▼▼▼

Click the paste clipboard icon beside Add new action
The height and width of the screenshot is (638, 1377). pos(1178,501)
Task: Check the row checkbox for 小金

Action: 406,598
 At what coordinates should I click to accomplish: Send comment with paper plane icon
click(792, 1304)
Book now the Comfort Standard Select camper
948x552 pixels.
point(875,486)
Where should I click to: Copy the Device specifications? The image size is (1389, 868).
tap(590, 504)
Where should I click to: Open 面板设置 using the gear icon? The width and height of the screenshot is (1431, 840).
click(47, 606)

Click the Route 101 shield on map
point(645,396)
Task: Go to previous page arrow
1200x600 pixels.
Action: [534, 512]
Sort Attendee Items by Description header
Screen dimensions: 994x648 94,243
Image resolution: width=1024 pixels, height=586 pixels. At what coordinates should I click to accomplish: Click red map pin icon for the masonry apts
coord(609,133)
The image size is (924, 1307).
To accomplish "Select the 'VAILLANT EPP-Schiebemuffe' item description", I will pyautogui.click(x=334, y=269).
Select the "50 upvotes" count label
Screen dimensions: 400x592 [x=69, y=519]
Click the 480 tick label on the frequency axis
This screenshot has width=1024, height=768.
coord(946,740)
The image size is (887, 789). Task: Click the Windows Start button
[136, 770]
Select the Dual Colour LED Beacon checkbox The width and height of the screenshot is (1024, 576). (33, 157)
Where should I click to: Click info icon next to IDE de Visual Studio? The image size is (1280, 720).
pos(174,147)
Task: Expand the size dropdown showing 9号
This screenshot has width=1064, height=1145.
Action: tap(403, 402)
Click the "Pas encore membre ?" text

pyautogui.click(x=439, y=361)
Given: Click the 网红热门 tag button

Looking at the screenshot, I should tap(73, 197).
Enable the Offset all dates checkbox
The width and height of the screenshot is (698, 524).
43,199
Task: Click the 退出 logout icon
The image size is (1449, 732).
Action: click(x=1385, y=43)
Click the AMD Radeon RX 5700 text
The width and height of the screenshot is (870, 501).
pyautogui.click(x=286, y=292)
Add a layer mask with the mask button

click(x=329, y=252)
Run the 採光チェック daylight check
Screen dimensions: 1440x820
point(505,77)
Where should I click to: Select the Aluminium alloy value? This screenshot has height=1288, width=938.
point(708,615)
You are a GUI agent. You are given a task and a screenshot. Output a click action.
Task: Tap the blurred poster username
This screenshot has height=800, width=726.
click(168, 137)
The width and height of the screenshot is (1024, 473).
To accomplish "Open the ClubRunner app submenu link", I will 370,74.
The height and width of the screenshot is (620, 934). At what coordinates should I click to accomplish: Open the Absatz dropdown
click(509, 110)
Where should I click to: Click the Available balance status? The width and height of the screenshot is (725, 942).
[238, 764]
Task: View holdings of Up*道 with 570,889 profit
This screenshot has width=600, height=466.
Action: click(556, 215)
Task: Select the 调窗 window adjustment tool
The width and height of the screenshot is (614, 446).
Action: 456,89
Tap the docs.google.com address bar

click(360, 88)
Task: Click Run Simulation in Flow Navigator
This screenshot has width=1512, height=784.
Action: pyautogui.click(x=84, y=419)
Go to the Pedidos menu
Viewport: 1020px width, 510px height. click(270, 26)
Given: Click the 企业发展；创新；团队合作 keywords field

▲▲▲

Reproduce the data in full, exactly.

**TASK SOLUTION:**
Click the paste clipboard icon beside Add new action
The height and width of the screenshot is (638, 1377). pos(1178,501)
Task: Check the row checkbox for 小金

Action: 406,598
 At what coordinates should I click to accomplish: Send comment with paper plane icon
click(792, 1304)
Book now the Comfort Standard Select camper
948x552 pixels.
point(875,486)
Where should I click to: Copy the Device specifications? The image size is (1389, 868).
tap(590, 504)
Where should I click to: Open 面板设置 using the gear icon? The width and height of the screenshot is (1431, 840).
click(47, 606)

Click the Route 101 shield on map
point(645,396)
Task: Go to previous page arrow
1200x600 pixels.
Action: [534, 512]
Sort Attendee Items by Description header
Screen dimensions: 994x648 94,243
Image resolution: width=1024 pixels, height=586 pixels. At what coordinates should I click to accomplish: Click red map pin icon for the masonry apts
coord(609,133)
The image size is (924, 1307).
To accomplish "Select the 'VAILLANT EPP-Schiebemuffe' item description", I will pyautogui.click(x=334, y=269).
Select the "50 upvotes" count label
Screen dimensions: 400x592 [x=69, y=519]
Click the 480 tick label on the frequency axis
This screenshot has width=1024, height=768.
coord(946,740)
The image size is (887, 789). Task: Click the Windows Start button
[136, 770]
Select the Dual Colour LED Beacon checkbox The width and height of the screenshot is (1024, 576). (33, 157)
Where should I click to: Click info icon next to IDE de Visual Studio? The image size is (1280, 720).
pos(174,147)
Task: Expand the size dropdown showing 9号
This screenshot has width=1064, height=1145.
Action: tap(403, 402)
Click the "Pas encore membre ?" text

pyautogui.click(x=439, y=361)
Given: Click the 网红热门 tag button

Looking at the screenshot, I should tap(73, 197).
Enable the Offset all dates checkbox
The width and height of the screenshot is (698, 524).
43,199
Task: Click the 退出 logout icon
The image size is (1449, 732).
Action: click(x=1385, y=43)
Click the AMD Radeon RX 5700 text
The width and height of the screenshot is (870, 501).
pyautogui.click(x=286, y=292)
Add a layer mask with the mask button

click(x=329, y=252)
Run the 採光チェック daylight check
Screen dimensions: 1440x820
point(505,77)
Where should I click to: Select the Aluminium alloy value? This screenshot has height=1288, width=938.
point(708,615)
You are a GUI agent. You are given a task and a screenshot. Output a click action.
Task: Tap the blurred poster username
This screenshot has height=800, width=726.
click(168, 137)
The width and height of the screenshot is (1024, 473).
To accomplish "Open the ClubRunner app submenu link", I will 370,74.
The height and width of the screenshot is (620, 934). At what coordinates should I click to accomplish: Open the Absatz dropdown
click(509, 110)
Where should I click to: Click the Available balance status? The width and height of the screenshot is (725, 942).
[238, 764]
Task: View holdings of Up*道 with 570,889 profit
This screenshot has width=600, height=466.
Action: click(556, 215)
Task: Select the 调窗 window adjustment tool
The width and height of the screenshot is (614, 446).
Action: 456,89
Tap the docs.google.com address bar

click(360, 88)
Task: Click Run Simulation in Flow Navigator
This screenshot has width=1512, height=784.
Action: pyautogui.click(x=84, y=419)
Go to the Pedidos menu
Viewport: 1020px width, 510px height. click(270, 26)
Given: Click the 企业发展；创新；团队合作 keywords field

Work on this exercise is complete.